- Diocese: Diocese of Pueblo
- Appointed: October 15, 2009
- Installed: December 10, 2009
- Retired: June 13, 2013
- Predecessor: Arthur Nicholas Tafoya
- Successor: Stephen Jay Berg

Orders
- Ordination: April 16, 1993
- Consecration: December 10, 2009 by Charles J. Chaput, John Favalora, and Arthur Tafoya

Personal details
- Born: September 22, 1958 (age 67) Havana, Cuba
- Education: Miami Dade College Florida International University Saint John Vianney Seminary (Miami) St. Vincent de Paul Regional Seminary
- Motto: Caritas Christi urget nos (The love of Christ inspires us)

= Fernando Isern =

Cuban-born prelate

Fernando Isern (born September 22, 1958) is a Cuban-born prelate of the Roman Catholic Church. Formerly a pastor and high school president in the Archdiocese of Miami, he served as bishop of the Diocese of Pueblo in Colorado from 2009 to 2013.

==Biography==

===Early life and education===
Fernando Isern was born on September 22, 1958, in Havana, Cuba. In 1963, his family moved to Venezuela and then in 1967 to Miami, Florida. Isern graduated from Champagnat Catholic School in Hialeah, Florida, in 1977. After high school, he attended Miami Dade College and then Florida International University, both in Miami, where he graduated in 1982 with a Bachelor of Arts degree in business administration. After graduation, Isern got a job in marketing with First National Bank of Miami, promoting the introduction of ATM machines in Florida.

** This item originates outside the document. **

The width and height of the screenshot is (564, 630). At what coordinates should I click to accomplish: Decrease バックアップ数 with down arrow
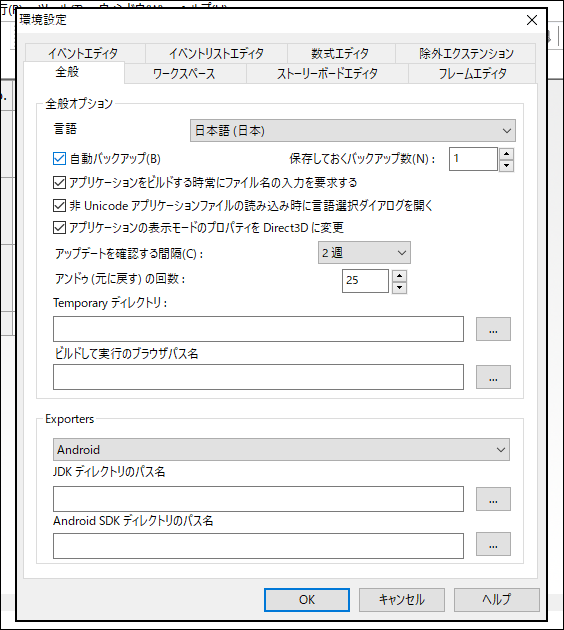pyautogui.click(x=506, y=166)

While working at First National, Isern started seriously considering the priesthood. He began spending time at St. John Vianney College Seminary in Miami, eventually enrolling there. He also studied at St. Vincent de Paul Regional Seminary in Boynton Beach, Florida.

===Ordination and Ministry===
Isern was ordained to the priesthood for the Archdiocese of Miami on April 16, 1993. He then served as a parochial vicar at St. Mark Parish in Southwest Ranches, Florida. In 1996, Isern was transferred to St. Elizabeth of Hungary Parish in Pompano Beach, Florida.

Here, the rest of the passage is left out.